◆ TASK INSTRUCTIONS ◆
Copy these records line for line, leaving out the pictures.

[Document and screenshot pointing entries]
╔══

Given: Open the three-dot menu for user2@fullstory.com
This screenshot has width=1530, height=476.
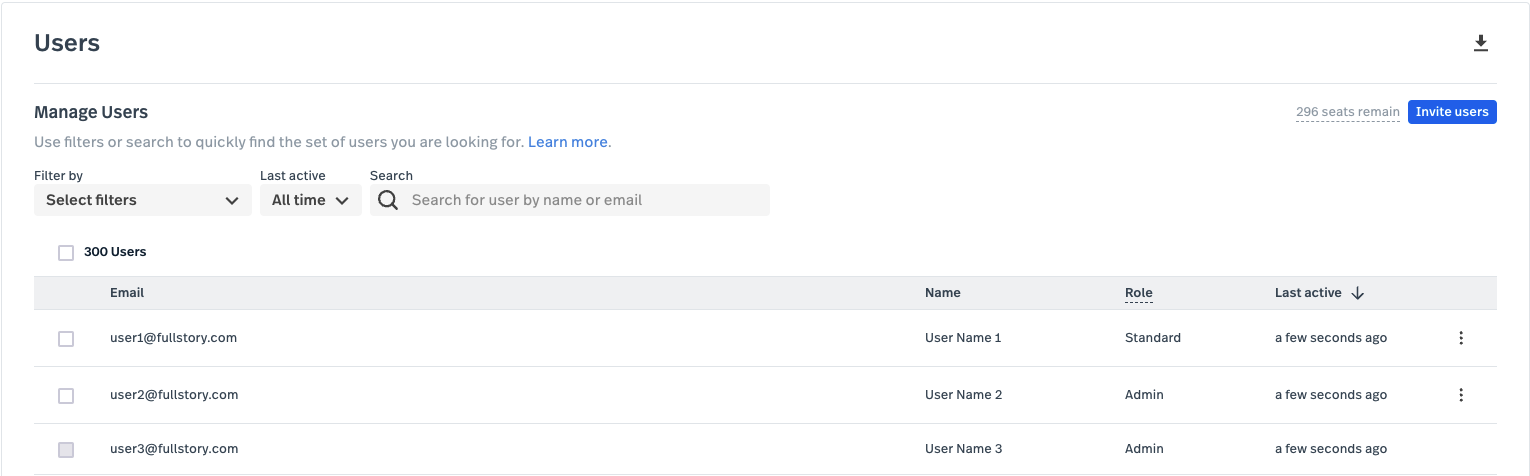Looking at the screenshot, I should 1461,395.
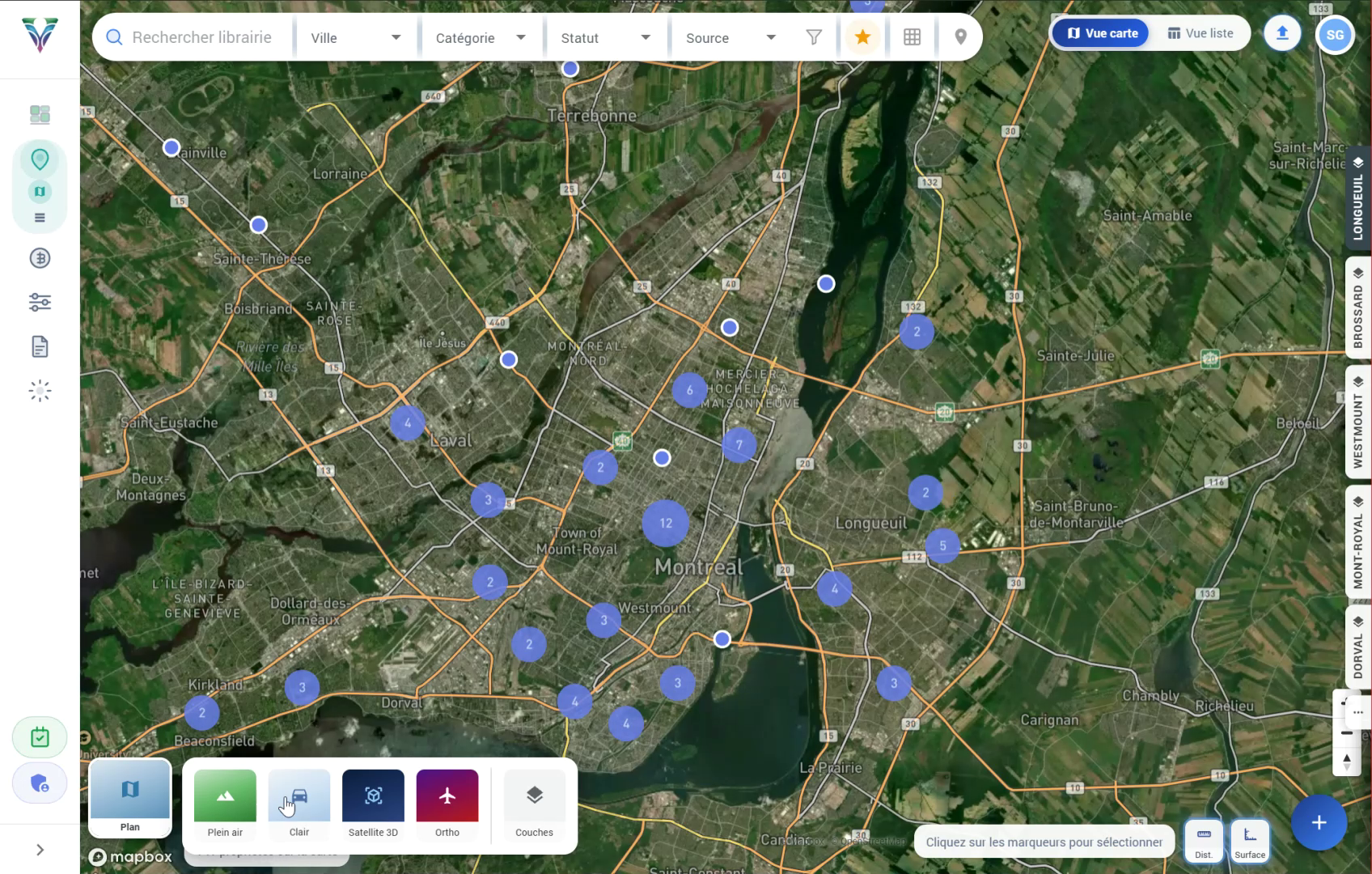Click the location pin icon in toolbar

point(960,37)
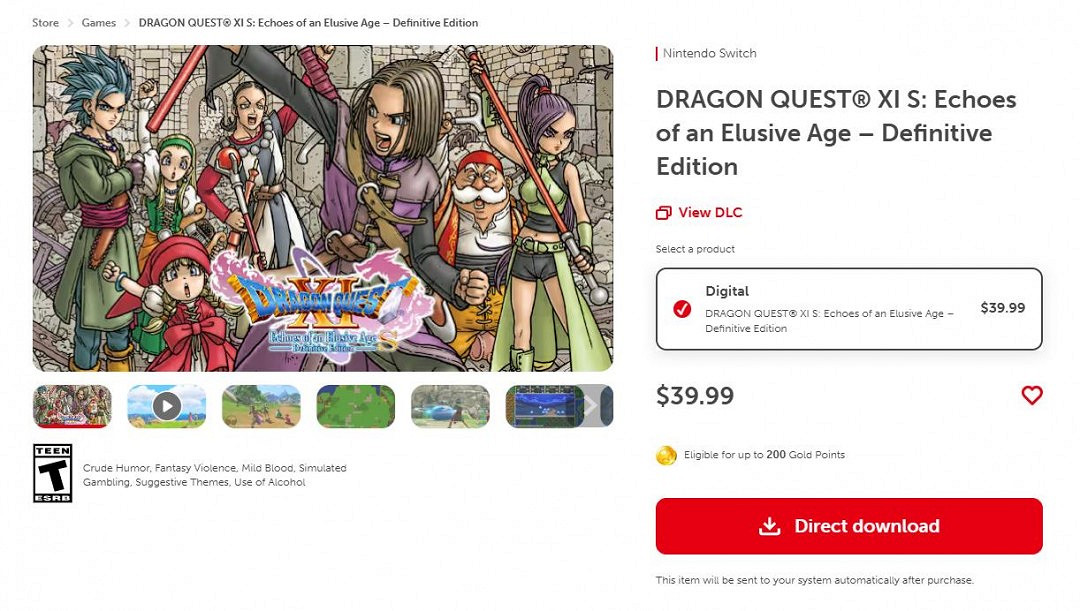This screenshot has width=1080, height=611.
Task: Click the Nintendo Switch platform label
Action: (x=709, y=54)
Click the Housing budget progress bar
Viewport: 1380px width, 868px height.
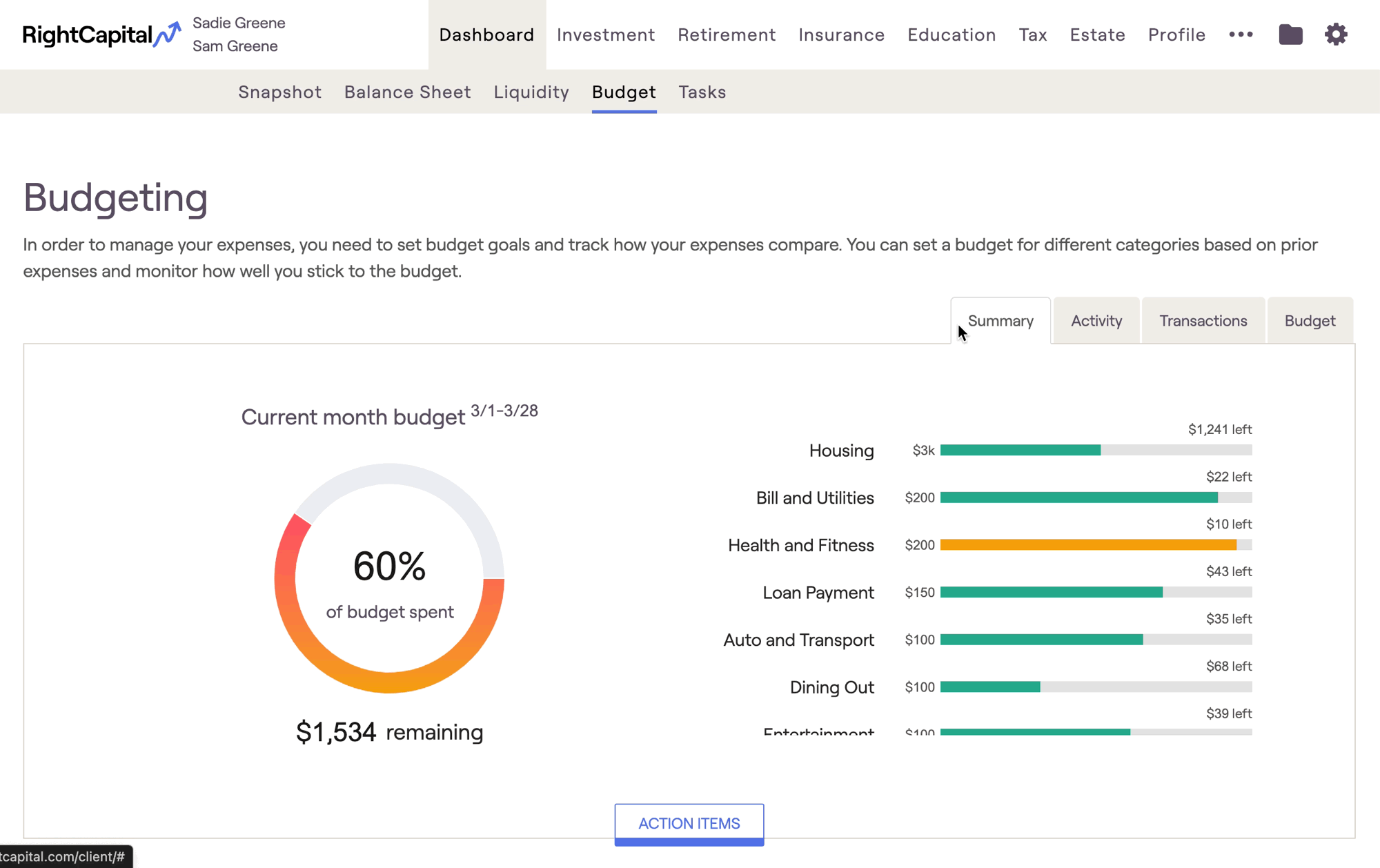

╚══

◆ RESULT OF THIS EXERCISE ◆
Given: Open the three-dot menu for user2@fullstory.com
This screenshot has width=1530, height=476.
Looking at the screenshot, I should 1461,395.
Click the location pin icon in toolbar

point(960,37)
This screenshot has width=1080, height=611.
Task: Click the Nintendo Switch platform label
Action: (x=709, y=54)
Click the Housing budget progress bar
Viewport: 1380px width, 868px height.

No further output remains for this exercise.